** start of RECORD LIST **

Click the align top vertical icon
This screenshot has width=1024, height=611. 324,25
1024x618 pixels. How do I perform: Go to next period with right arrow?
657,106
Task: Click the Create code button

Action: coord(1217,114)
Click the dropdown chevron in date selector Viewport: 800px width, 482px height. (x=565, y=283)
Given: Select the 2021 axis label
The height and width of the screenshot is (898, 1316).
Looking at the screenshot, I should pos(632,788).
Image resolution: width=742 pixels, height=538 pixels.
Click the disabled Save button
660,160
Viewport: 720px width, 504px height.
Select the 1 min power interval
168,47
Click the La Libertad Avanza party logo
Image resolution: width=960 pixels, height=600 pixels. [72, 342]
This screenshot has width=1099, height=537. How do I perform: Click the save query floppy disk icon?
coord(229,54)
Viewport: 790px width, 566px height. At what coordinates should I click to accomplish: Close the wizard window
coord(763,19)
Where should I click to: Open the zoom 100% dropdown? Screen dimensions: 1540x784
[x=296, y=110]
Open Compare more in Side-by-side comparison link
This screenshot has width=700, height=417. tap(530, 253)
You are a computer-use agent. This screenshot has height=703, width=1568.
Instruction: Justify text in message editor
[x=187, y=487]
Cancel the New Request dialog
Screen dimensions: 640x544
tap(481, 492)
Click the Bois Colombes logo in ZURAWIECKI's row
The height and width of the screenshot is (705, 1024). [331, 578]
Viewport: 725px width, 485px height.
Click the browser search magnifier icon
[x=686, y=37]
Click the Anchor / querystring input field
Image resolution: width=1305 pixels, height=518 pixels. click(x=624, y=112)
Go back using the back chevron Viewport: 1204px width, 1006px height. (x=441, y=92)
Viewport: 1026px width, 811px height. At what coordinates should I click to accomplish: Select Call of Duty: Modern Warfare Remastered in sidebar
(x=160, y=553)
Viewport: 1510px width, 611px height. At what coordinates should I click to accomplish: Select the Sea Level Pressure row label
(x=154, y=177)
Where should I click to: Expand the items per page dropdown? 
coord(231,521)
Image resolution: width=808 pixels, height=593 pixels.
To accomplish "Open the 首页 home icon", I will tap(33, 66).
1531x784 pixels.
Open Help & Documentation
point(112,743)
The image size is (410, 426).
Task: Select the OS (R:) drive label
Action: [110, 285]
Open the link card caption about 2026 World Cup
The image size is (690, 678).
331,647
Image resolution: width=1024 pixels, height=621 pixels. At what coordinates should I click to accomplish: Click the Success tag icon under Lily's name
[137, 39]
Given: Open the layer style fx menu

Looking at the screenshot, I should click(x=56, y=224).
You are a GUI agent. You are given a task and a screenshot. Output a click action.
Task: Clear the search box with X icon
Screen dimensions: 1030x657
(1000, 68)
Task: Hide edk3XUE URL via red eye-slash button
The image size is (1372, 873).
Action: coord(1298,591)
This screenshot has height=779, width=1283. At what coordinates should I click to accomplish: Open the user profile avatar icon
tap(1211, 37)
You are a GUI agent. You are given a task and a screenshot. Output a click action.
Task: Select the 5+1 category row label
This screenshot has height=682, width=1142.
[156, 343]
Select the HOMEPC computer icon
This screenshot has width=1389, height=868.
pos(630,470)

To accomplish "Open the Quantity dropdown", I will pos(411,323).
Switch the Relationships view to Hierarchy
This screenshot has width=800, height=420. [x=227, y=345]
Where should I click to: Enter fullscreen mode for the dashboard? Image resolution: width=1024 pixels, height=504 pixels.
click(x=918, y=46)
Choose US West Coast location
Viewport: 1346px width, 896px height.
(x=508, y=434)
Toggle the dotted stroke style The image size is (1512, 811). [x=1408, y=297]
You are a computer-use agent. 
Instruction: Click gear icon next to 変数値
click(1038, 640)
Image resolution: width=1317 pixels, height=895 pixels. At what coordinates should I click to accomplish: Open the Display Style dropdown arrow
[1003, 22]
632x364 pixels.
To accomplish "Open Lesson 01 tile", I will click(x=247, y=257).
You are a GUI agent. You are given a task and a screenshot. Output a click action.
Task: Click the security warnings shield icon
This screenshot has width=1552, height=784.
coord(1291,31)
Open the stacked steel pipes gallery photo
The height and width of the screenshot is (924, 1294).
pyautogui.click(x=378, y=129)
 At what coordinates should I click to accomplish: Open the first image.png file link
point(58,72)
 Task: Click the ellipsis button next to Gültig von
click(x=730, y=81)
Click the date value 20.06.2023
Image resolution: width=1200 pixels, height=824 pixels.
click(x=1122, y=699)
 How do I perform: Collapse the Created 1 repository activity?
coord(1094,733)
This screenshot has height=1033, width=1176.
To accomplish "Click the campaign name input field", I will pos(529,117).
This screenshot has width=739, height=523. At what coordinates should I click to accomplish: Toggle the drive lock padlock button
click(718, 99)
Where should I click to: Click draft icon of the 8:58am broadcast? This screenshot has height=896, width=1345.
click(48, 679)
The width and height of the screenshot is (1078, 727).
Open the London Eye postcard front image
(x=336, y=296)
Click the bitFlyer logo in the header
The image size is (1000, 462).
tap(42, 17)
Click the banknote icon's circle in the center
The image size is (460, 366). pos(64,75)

** end of RECORD LIST **

* [AIM]
Please quote all of the data above word for word, from the first line to the last.

* [TASK SOLUTION]
Click the align top vertical icon
This screenshot has width=1024, height=611. 324,25
1024x618 pixels. How do I perform: Go to next period with right arrow?
657,106
Task: Click the Create code button

Action: coord(1217,114)
Click the dropdown chevron in date selector Viewport: 800px width, 482px height. (x=565, y=283)
Given: Select the 2021 axis label
The height and width of the screenshot is (898, 1316).
Looking at the screenshot, I should pos(632,788).
Image resolution: width=742 pixels, height=538 pixels.
Click the disabled Save button
660,160
Viewport: 720px width, 504px height.
Select the 1 min power interval
168,47
Click the La Libertad Avanza party logo
Image resolution: width=960 pixels, height=600 pixels. [72, 342]
This screenshot has width=1099, height=537. How do I perform: Click the save query floppy disk icon?
coord(229,54)
Viewport: 790px width, 566px height. At what coordinates should I click to accomplish: Close the wizard window
coord(763,19)
Where should I click to: Open the zoom 100% dropdown? Screen dimensions: 1540x784
[x=296, y=110]
Open Compare more in Side-by-side comparison link
This screenshot has width=700, height=417. tap(530, 253)
You are a computer-use agent. This screenshot has height=703, width=1568.
Instruction: Justify text in message editor
[x=187, y=487]
Cancel the New Request dialog
Screen dimensions: 640x544
tap(481, 492)
Click the Bois Colombes logo in ZURAWIECKI's row
The height and width of the screenshot is (705, 1024). [331, 578]
Viewport: 725px width, 485px height.
Click the browser search magnifier icon
[x=686, y=37]
Click the Anchor / querystring input field
Image resolution: width=1305 pixels, height=518 pixels. click(x=624, y=112)
Go back using the back chevron Viewport: 1204px width, 1006px height. (x=441, y=92)
Viewport: 1026px width, 811px height. At what coordinates should I click to accomplish: Select Call of Duty: Modern Warfare Remastered in sidebar
(x=160, y=553)
Viewport: 1510px width, 611px height. At what coordinates should I click to accomplish: Select the Sea Level Pressure row label
(x=154, y=177)
Where should I click to: Expand the items per page dropdown? 
coord(231,521)
Image resolution: width=808 pixels, height=593 pixels.
To accomplish "Open the 首页 home icon", I will tap(33, 66).
1531x784 pixels.
Open Help & Documentation
point(112,743)
The image size is (410, 426).
Task: Select the OS (R:) drive label
Action: [110, 285]
Open the link card caption about 2026 World Cup
The image size is (690, 678).
331,647
Image resolution: width=1024 pixels, height=621 pixels. At what coordinates should I click to accomplish: Click the Success tag icon under Lily's name
[137, 39]
Given: Open the layer style fx menu

Looking at the screenshot, I should click(x=56, y=224).
You are a GUI agent. You are given a task and a screenshot. Output a click action.
Task: Clear the search box with X icon
Screen dimensions: 1030x657
(1000, 68)
Task: Hide edk3XUE URL via red eye-slash button
The image size is (1372, 873).
Action: coord(1298,591)
This screenshot has height=779, width=1283. At what coordinates should I click to accomplish: Open the user profile avatar icon
tap(1211, 37)
You are a GUI agent. You are given a task and a screenshot. Output a click action.
Task: Select the 5+1 category row label
This screenshot has height=682, width=1142.
[156, 343]
Select the HOMEPC computer icon
This screenshot has width=1389, height=868.
pos(630,470)

To accomplish "Open the Quantity dropdown", I will pos(411,323).
Switch the Relationships view to Hierarchy
This screenshot has width=800, height=420. [x=227, y=345]
Where should I click to: Enter fullscreen mode for the dashboard? Image resolution: width=1024 pixels, height=504 pixels.
click(x=918, y=46)
Choose US West Coast location
Viewport: 1346px width, 896px height.
(x=508, y=434)
Toggle the dotted stroke style The image size is (1512, 811). [x=1408, y=297]
You are a computer-use agent. 
Instruction: Click gear icon next to 変数値
click(1038, 640)
Image resolution: width=1317 pixels, height=895 pixels. At what coordinates should I click to accomplish: Open the Display Style dropdown arrow
[1003, 22]
632x364 pixels.
To accomplish "Open Lesson 01 tile", I will click(x=247, y=257).
You are a GUI agent. You are given a task and a screenshot. Output a click action.
Task: Click the security warnings shield icon
This screenshot has width=1552, height=784.
coord(1291,31)
Open the stacked steel pipes gallery photo
The height and width of the screenshot is (924, 1294).
pyautogui.click(x=378, y=129)
 At what coordinates should I click to accomplish: Open the first image.png file link
point(58,72)
 Task: Click the ellipsis button next to Gültig von
click(x=730, y=81)
Click the date value 20.06.2023
Image resolution: width=1200 pixels, height=824 pixels.
click(x=1122, y=699)
 How do I perform: Collapse the Created 1 repository activity?
coord(1094,733)
This screenshot has height=1033, width=1176.
To accomplish "Click the campaign name input field", I will pos(529,117).
This screenshot has width=739, height=523. At what coordinates should I click to accomplish: Toggle the drive lock padlock button
click(718, 99)
Where should I click to: Click draft icon of the 8:58am broadcast? This screenshot has height=896, width=1345.
click(48, 679)
The width and height of the screenshot is (1078, 727).
Open the London Eye postcard front image
(x=336, y=296)
Click the bitFlyer logo in the header
The image size is (1000, 462).
tap(42, 17)
Click the banknote icon's circle in the center
The image size is (460, 366). pos(64,75)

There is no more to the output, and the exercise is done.